XPO1 drives resistance to eprenetapopt and azacitidine and can be targeted in TP53-mutated myeloid malignancies

Abstract

TP53-mutated myelodysplastic syndrome (MDS) and acute myeloid leukemia (AML) are among the most aggressive and chemotherapy-refractory myeloid neoplasms, with a median overall survival of <6 months. An enormous unmet need exists to develop novel therapeutic strategies, and understand resistance mechanisms to suboptimal existing therapies for this disease. In 2 parallel, phase 2 clinical trials that combined eprenetapopt with azacitidine in TP53-mutated MDS/AML, we observed complete remission rates of 40% to 50%, and molecular remission rates of 38%. However, unless allogeneic stem cell transplant was performed, relapse inevitably occurred.
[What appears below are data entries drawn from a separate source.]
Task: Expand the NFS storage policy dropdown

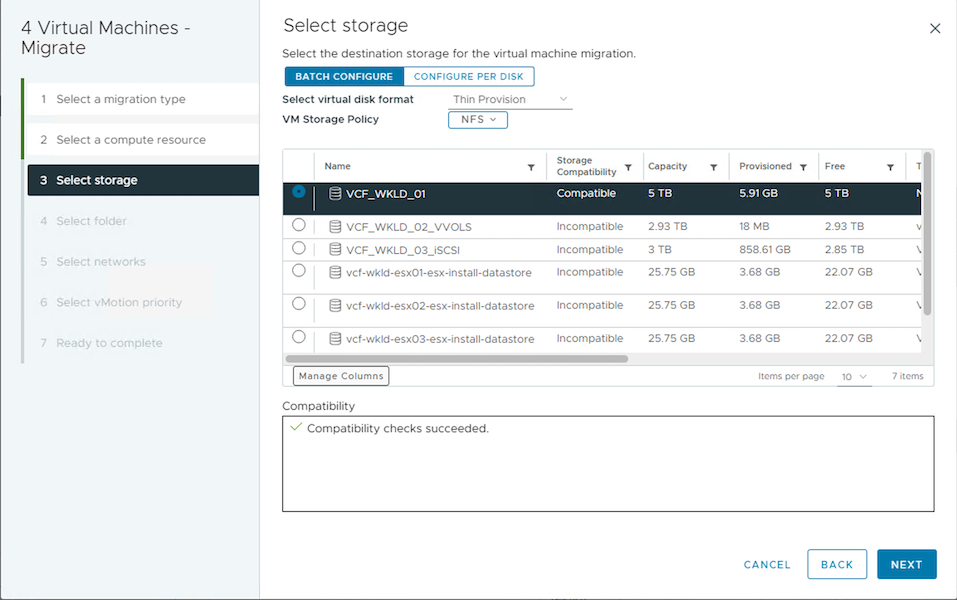Action: (478, 120)
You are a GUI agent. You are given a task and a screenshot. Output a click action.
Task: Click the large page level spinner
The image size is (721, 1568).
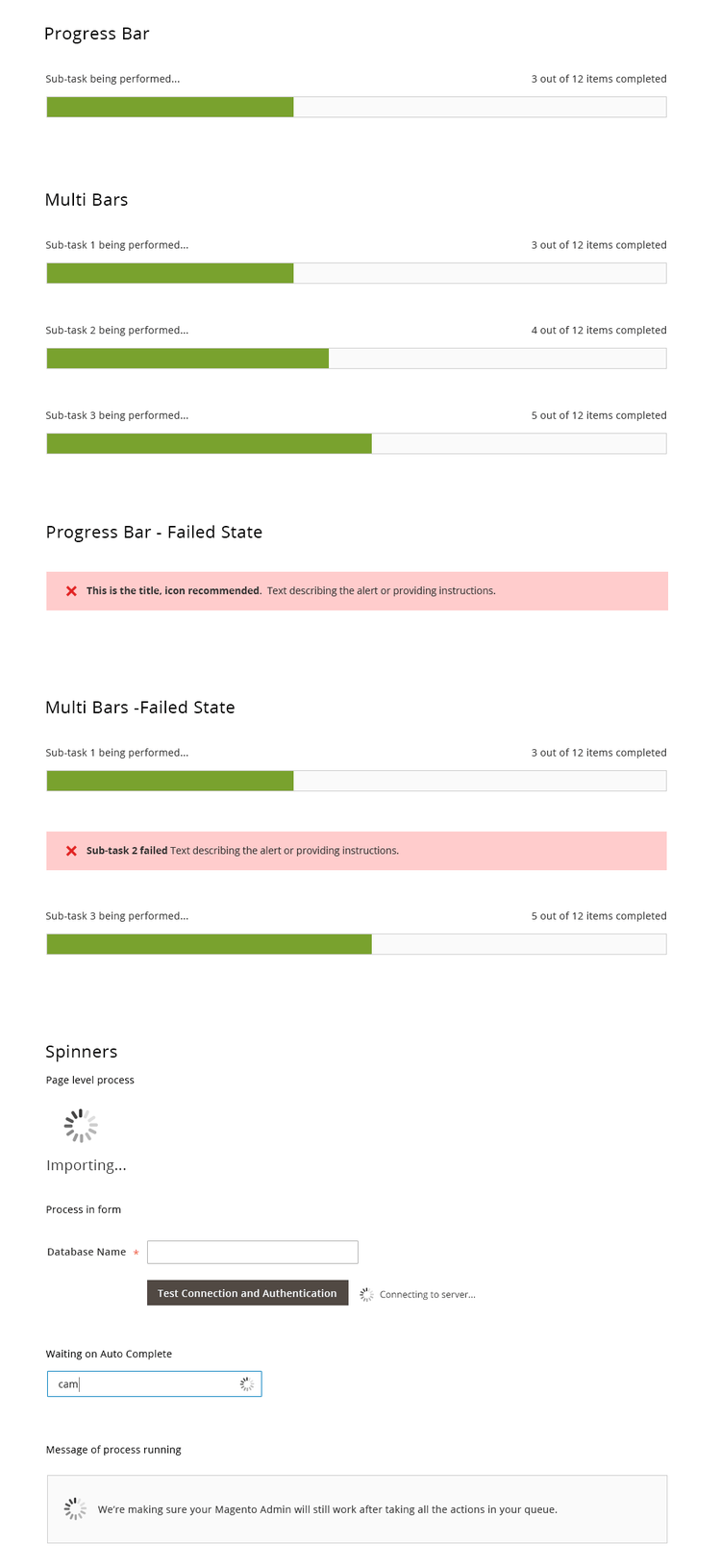[x=82, y=1126]
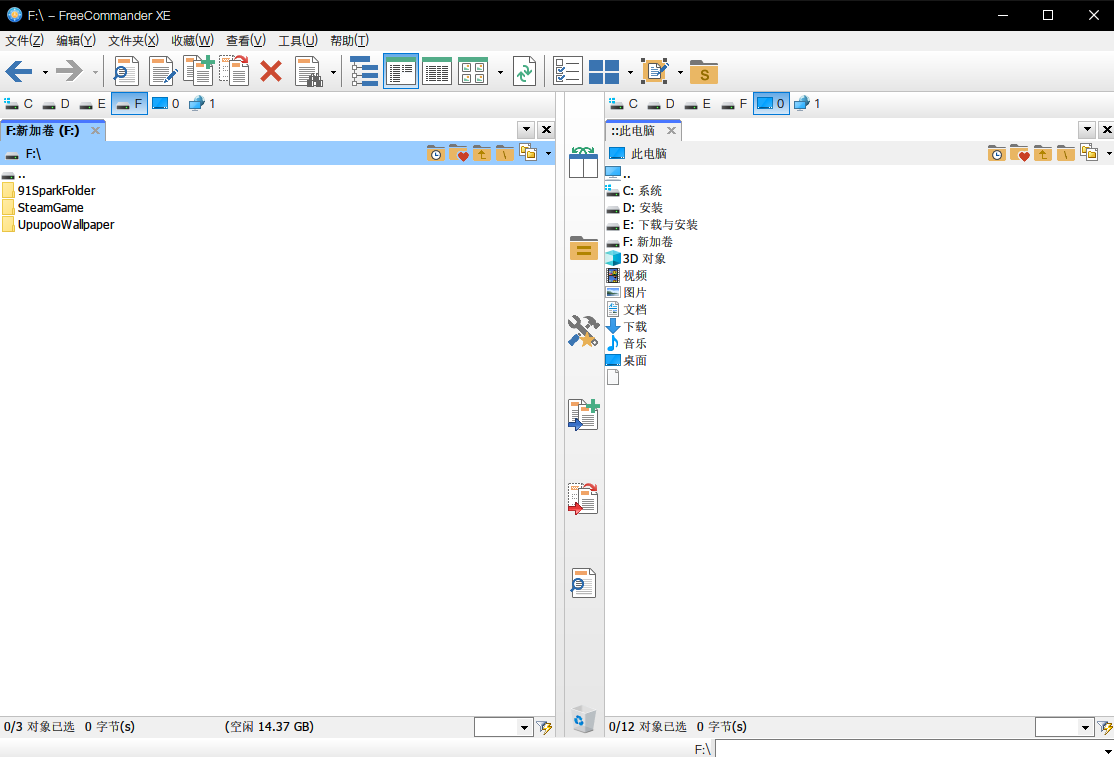The width and height of the screenshot is (1114, 757).
Task: Click the thumbnails view icon
Action: point(472,71)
To understand the mechanisms of secondary resistance responsible for this, we genotyped sequential clinical trial samples, conducted a genome-wide CRISPR screen in TP53-mutated leukemia cells, and identified XPO1 as a therapeutically tractable mediator of resistance. We demonstrate that XPO1 is overexpressed in patient samples after eprenetapopt and azacitidine treatment, elucidate the mechanism by which this occurs, and determine that it is necessary and sufficient for resistance to combination therapy. Finally, we validate in a variety of model systems, including a novel patient-derived xenograft model of TP53 mutant MDS, that eprenetapopt in combination with XPO1 inhibitors can overcome this resistance, providing preclinical rationale that this novel combination strategy is a viable therapeutic approach in patients with TP53 mutant MDS/AML.